1911 Encyclopædia Britannica/Logwood
LOGWOOD (so called from the form in which it is imported), the heart-wood of a leguminous tree, Haematoxylon campechianum, native of Central America, and grown also in the West Indian Islands. The tree attains a height not exceeding 40 ft., and is said to be ready for felling when about ten years old. The wood, deprived of its bark and the sap-wood, is sent into the market in the form of large blocks and billets. It is very hard and dense, and externally has a dark brownish-red colour; but it is less deeply coloured within. The best qualities come from Campeachy, but it is obtained there only in small quantity.
Logwood is used in dyeing (q.v.), in microscopy, in the preparation of ink, and to a small extent in medicine on account of the tannic acid it contains, though it has no special medicinal value, being much inferior to kino and catechu. The wood was introduced into Europe as a dyeing substance soon after the discovery of America, but from 1581 to 1662 its use in England was prohibited by legislative enactment on account of the inferior dyes which at first were produced by its employment.
The colouring principle of logwood exists in the timber in the form of a glucoside, from which it is liberated as haematoxylin by fermentation. Haematoxylin, C16H14O6, was isolated by M. E. Chevreul in 1810. It forms a crystalline hydrate, C16H14O6 + 3H2O, which is a colourless body very sparingly soluble in cold water, but dissolving freely in hot water and in alcohol.

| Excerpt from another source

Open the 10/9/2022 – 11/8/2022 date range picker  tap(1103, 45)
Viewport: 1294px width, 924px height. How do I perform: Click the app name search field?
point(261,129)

By exposure to the air, especially in alkaline solutions, haematoxylin is rapidly oxidized into haematein, C16H12O6, with the development of a fine purple colour. This reaction of haematoxylin is exceedingly rapid and delicate, rendering that body a laboratory test for alkalis. By the action of hydrogen and sulphurous acid, haematein is easily reduced to haematoxylin. It is chemically related to brazilin, found in brazil-wood. Haematoxylin and brazilin, and also their oxidation products, haematin and brazilin, have been elucidated by W. H. Perkin and his pupils (see Jour. Chem. Soc., 1908, 1909).